Die Stadtverwaltung Hannover führt derzeit eine sogenannte Online-Beteiligung zum Thema Wohnungslosigkeit durch. Zwar können wir die Grundidee, „die Vielfalt der Lebenslagen von wohnungslosen Menschen besser verstehen“ zu wollen, eindeutig begrüßen. Doch die Art und Weise, wie dies geschehen soll, sorgt bei uns für Unverständnis. Daher fühlten wir uns dazu veranlasst, gemeinsam mit dem Arbeitskreis Kritische Soziale Arbeit Hannover eine Pressemitteilung als Reaktion auf die Online-Umfrage zu veröffentlichen.
Intransparent und stigmatisierend
Armutstinkt und Arbeitskreis Kritische Soziale Arbeit kritisieren die Online-Umfrage der Stadt Hannover
Armutstinkt und Arbeitskreis Kritische Soziale Arbeit kritisieren die Online-Umfrage der Stadt Hannover
Eine Umfrage der Stadtverwaltung zum Thema Wohnungslosigkeit in Hannover, zwei völlig unterschiedliche Fragebögen – für Menschen mit festem Wohnsitz und Menschen ohne festen Wohnsitz.
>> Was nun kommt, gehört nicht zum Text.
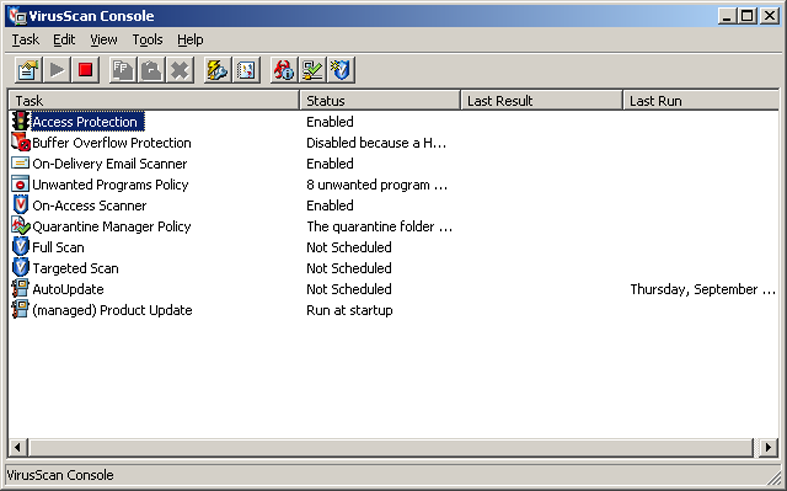
Task: Open the Help menu
Action: pos(190,40)
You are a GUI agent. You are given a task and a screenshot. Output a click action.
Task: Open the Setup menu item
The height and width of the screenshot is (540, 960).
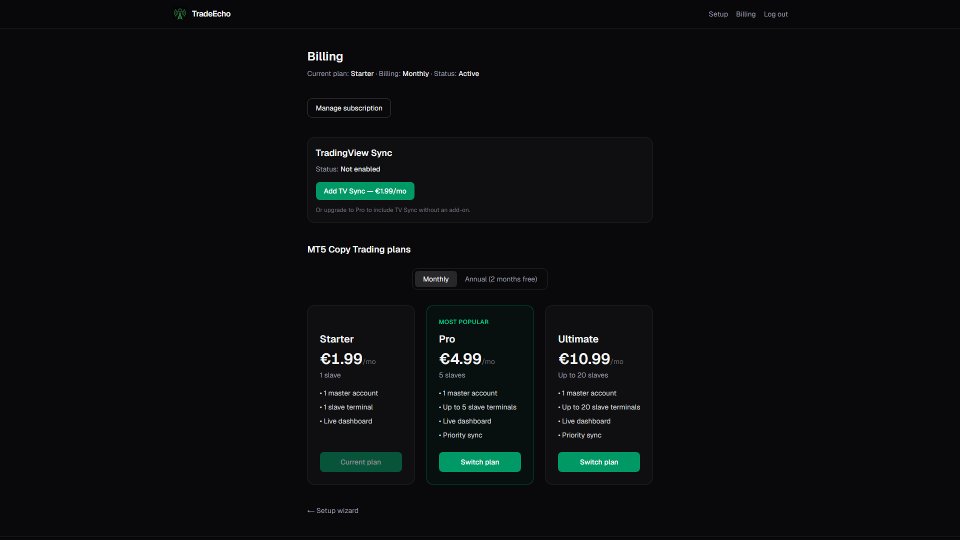pos(718,14)
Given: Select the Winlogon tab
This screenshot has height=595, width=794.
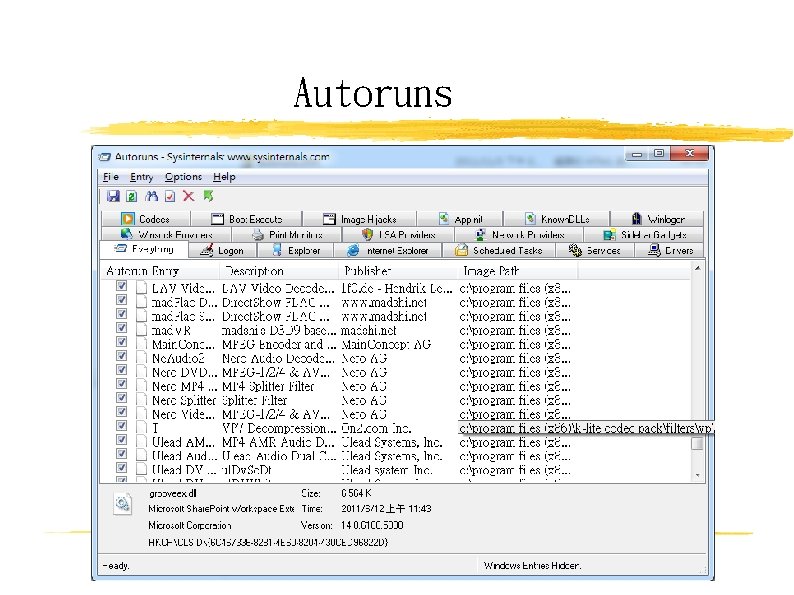Looking at the screenshot, I should click(x=657, y=219).
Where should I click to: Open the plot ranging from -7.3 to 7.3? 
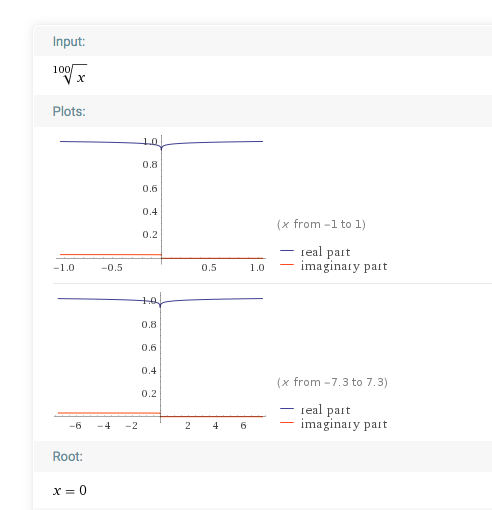pos(160,362)
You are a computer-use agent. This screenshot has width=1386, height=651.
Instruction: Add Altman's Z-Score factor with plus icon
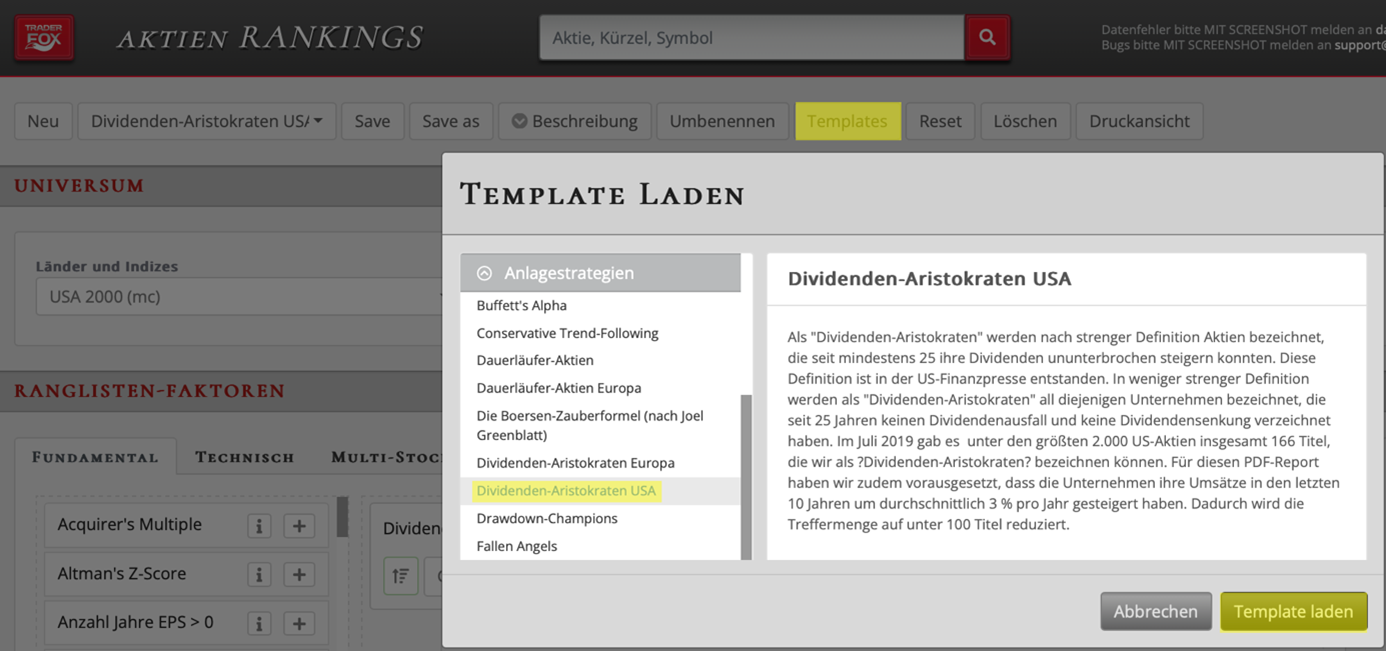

Nicht nur der Aufbau, auch die Inhalte der Umfrage und der fachliche Standard werfen Fragen und Kritik auf.
Grundlegend begrüßen wir die Initiative der Stadtverwaltung, sich mit Wohnungslosigkeit als sozial-politisches Thema vermehrt auf unterschiedlichen Ebenen auseinanderzusetzen und dabei Beteiligung an politischen Prozessen ermöglichen zu wollen – die Art und Weise der Umsetzung ist dabei jedoch nicht ausgereift.
Schon die ersten Fragen für wohnungshabende Menschen eröffnen stigmatisierende Tendenzen, die sich im Verlauf des Fragebogens weiter verfestigen. Die Frage, ob und wo wohnungslose Menschen im Stadtbild wahrgenommen werden, macht weis, man könne den wohnungslosen Menschen schon im Vorbeigehen erkennen. Diese Annahme lässt die jeweils unterschiedlichen Lebenssituationen völlig außer Acht.
Weitere negative Zuschreibungen erfahren wohnungslose Menschen bei der Frage, wie man als wohnungshabender Mensch ein Hilfsangebot für wohnungslose Menschen in der eigenen Nachbarschaft finden würde. Als Antwort wird vorgeschlagen: „Grundsätzlich gut, aber ich sorge mich um Probleme in der Nachbarschaft.“ Durch diese Antwortmöglichkeit werden diskriminierende Vorurteile (re)produziert, die den wohnungslosen Menschen als Störfaktor darstellen. Damit bleibt gänzlich unbeachtet, dass nicht der wohnungslose Mensch an sich ein Problem ist, sondern die (elendigen) Lebensverhältnisse, denen wohnungslose Menschen ausgesetzt sind, wie z. B. die kriminalisierende Drogenpolitik oder neoliberale Wohnungspolitik.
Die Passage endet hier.